I would go much further. For behavioral analytics, you can and should throw away ASAP all personally identifiable information (PII) - credit cards, social security, driver's license, bank accounts, etc. (I'll detail a few exceptions later). The reason is that such data is useless for analysis: what you are interested in are finding patterns in purchases, clicks, responses and not in credit card numbers.
There are a couple of caveats:
- You might need a way to identify that the same person came back to your store or your web site and some PII is the key for doing this. In that case, transform the PII into something that keeps the semantics of the data but cannot be traced back to the original value, with a one way hash for example.
- Your analytics might identify high-value customers that you want to market to.
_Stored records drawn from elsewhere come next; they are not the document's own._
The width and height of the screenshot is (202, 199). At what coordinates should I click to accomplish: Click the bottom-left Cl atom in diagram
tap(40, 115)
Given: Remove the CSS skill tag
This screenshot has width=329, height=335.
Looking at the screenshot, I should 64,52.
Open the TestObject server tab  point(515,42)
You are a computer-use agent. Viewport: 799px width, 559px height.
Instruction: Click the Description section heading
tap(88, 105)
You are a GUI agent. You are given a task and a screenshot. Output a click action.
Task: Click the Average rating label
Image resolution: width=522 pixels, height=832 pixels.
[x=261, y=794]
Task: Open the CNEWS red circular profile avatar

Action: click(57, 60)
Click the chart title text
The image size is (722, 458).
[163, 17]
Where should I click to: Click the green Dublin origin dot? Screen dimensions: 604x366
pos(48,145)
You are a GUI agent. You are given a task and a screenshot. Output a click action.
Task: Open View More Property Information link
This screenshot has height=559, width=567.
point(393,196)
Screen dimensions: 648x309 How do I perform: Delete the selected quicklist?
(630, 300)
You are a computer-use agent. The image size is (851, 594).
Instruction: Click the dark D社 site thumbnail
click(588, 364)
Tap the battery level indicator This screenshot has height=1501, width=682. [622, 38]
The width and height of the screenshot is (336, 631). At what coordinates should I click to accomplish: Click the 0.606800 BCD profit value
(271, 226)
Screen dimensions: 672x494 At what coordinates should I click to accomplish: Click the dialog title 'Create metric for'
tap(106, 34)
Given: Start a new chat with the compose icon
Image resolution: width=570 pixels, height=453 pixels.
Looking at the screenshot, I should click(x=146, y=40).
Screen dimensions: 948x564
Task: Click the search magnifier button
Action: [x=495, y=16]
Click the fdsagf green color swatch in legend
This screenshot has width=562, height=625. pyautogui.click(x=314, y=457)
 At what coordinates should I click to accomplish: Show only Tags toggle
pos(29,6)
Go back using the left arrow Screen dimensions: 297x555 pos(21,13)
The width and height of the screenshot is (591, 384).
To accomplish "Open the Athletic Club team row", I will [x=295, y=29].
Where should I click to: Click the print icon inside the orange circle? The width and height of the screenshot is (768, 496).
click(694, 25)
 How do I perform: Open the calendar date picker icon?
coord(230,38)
This is similar to the previous case except you need to keep a record of the transformation so you can reverse it later. The important point is that your analytics tool or vendor only gets an opaque customer ID.
- You might augment your data with information about your customers - demographic info for example. In this case, the approach is similar. Use the PII to augment the data but then get rid of it when you pass that data into your analytics tools.
The bottom line is that you don't need personally identifiable information to do behavioral analytics so why take the risk?